Segundo a lei da Geórgia, os desafios dos eleitores devem ser ouvidos. E lembre-se, Richards diz que pretende que os conselhos eleitorais do condado usem Eagle AI para verificar esses desafios.

Isso levanta uma possibilidade real de os conselhos do condado verificarem os desafios dos eleitores gerados pela Eagle AI com a Eagle AI.

Marisa Pyle, do grupo All Voting is Local, que apoia a expansão do acesso dos eleitores, disse que isso é um problema.

“É uma espécie de ouroboros de desinformação neste momento”, disse Pyle.

Isso é uma cobra desinformada comendo o próprio rabo. O que, disse Pyle, poderia capacitar aqueles que acreditam nas teorias da conspiração eleitoral.

“Se continuarmos a encontrar estes programas que apresentam resultados defeituosos, que apoiam esta narrativa de inelegibilidade em massa, isso mantém essas pessoas envolvidas”, disse ela.

Hassinger disse há cerca de um ano que Richards tentou vender Eagle AI ao estado, alegando essencialmente que o software é o extintor de incêndio.
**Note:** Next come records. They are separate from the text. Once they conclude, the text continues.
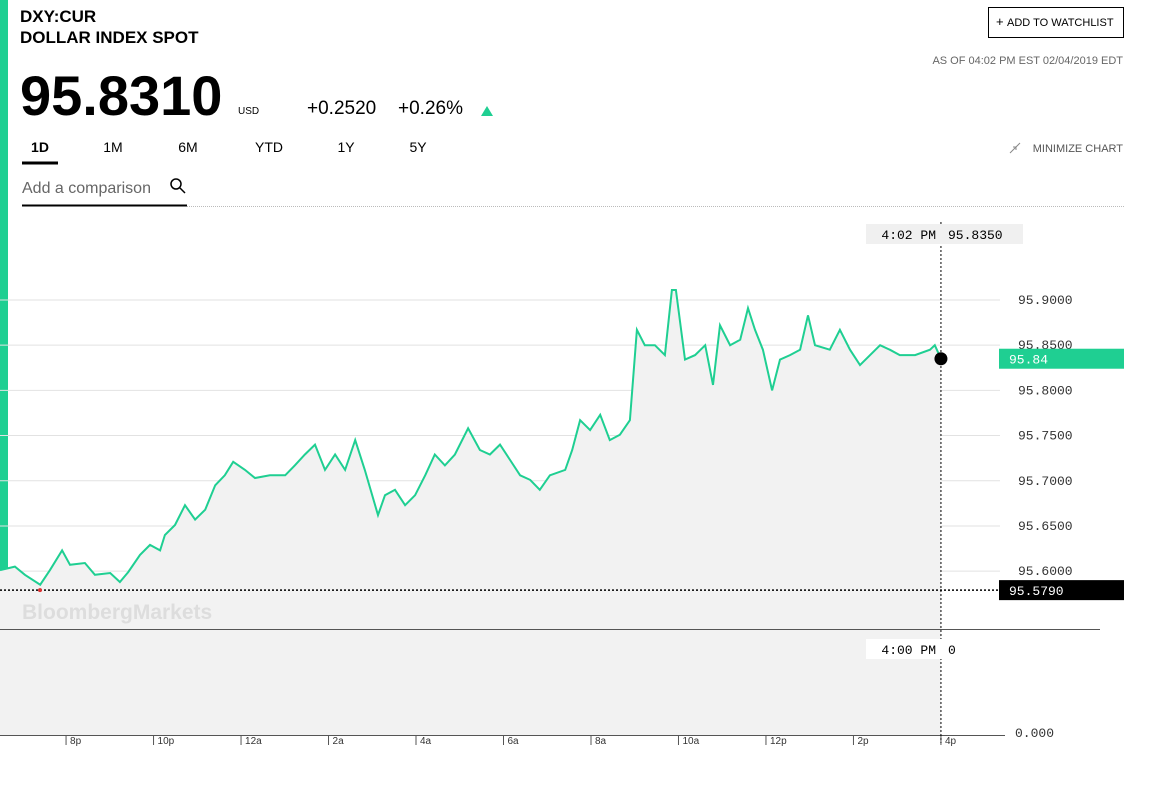 This screenshot has height=788, width=1173. What do you see at coordinates (690, 742) in the screenshot?
I see `x-tick-label: 10a` at bounding box center [690, 742].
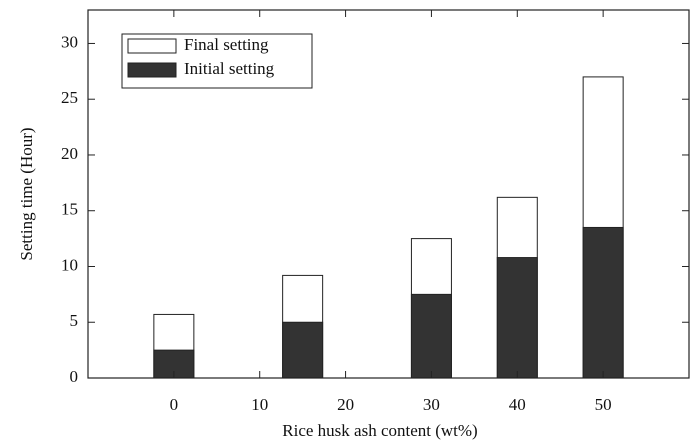  What do you see at coordinates (174, 404) in the screenshot?
I see `x-tick-label: 0` at bounding box center [174, 404].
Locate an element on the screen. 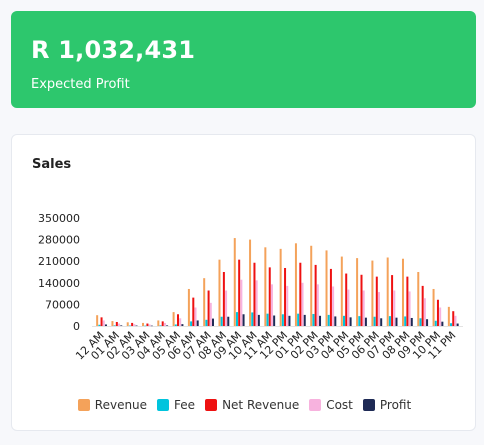  legend-item-cost: Cost is located at coordinates (331, 405).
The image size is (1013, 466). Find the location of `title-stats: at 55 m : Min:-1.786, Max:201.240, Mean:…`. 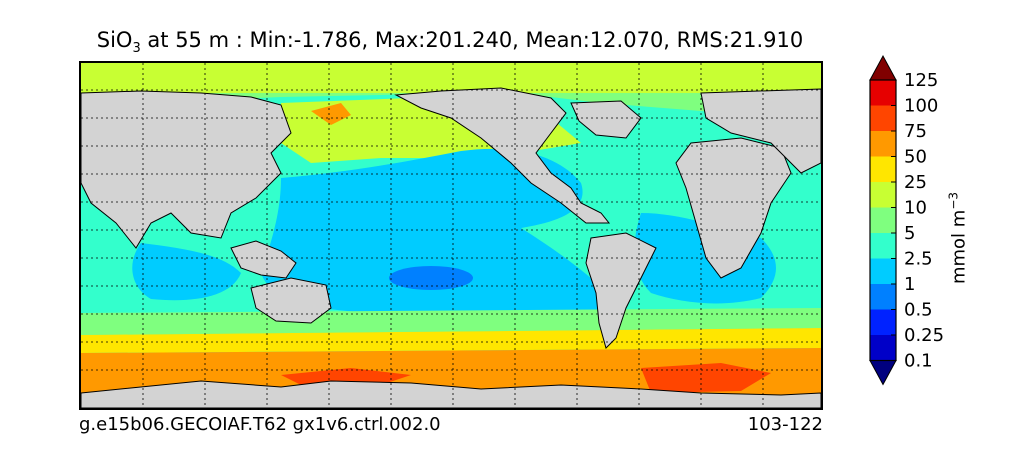

title-stats: at 55 m : Min:-1.786, Max:201.240, Mean:… is located at coordinates (472, 40).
“Se eu estivesse tentando vender um produto, neste ambiente político, onde há uma porcentagem significativa da população de eleitores que não confia no processo eleitoral e queria assustá-los para que comprassem meu produto, eu faria afirmações como isso”, disse Hassinger.

Ainda assim, os desafios dos eleitores em massa parecem estar se espalhando – assim como a Eagle AI.

Na Flórida, a diretora eleitoral, Maria Matthews, instruiu recentemente os supervisores eleitorais do condado a levarem a sério uma lista de desafios de eleitores da Eagle AI, com 10.000 nomes, compartilhada com ela por alguém que ela descreveu como “um cidadão preocupado”.

Na Geórgia, uma nova lei estabelece regras para contestações eleitorais. Está definido para entrar em vigor em julho. Muitos pensam que isso configura o Eagle AI como uma ferramenta legítima para manutenção de listas de eleitores.

E na casa de Richards, no condado de Columbia, Geórgia, o conselho eleitoral local assinou um contrato para usar a plataforma Eagle AI. A única razão pela qual não o fizeram antes das primárias de maio foi porque Richards também ainda não tinha assinado. Por e-mail, ele disse que isso era um reconhecimento de que os funcionários estavam muito ocupados naquele momento para o treinamento de integração.

Uma prévia do que está por vir?

Acontece que, em Macon, o desafio de Sumrall não foi ideia dele.

Recebi esta planilha específica”, disse ele enquanto a sala do Conselho Eleitoral do Condado de Bibb se esvaziava.

Ele não disse quem lhe enviou a lista, apenas que são “pessoas muito inteligentes”. Mas para tornar o desafio legal, ele só precisava colocar seu nome nele.

E então, se outra lista Eagle AI chegasse à sua caixa de entrada, ele faria isso de novo?

“Veremos”, disse ele. “Veremos. Talvez.”

O que torna seu esforço uma provável prévia dos desafios dos eleitores que virão neste ano eleitoral.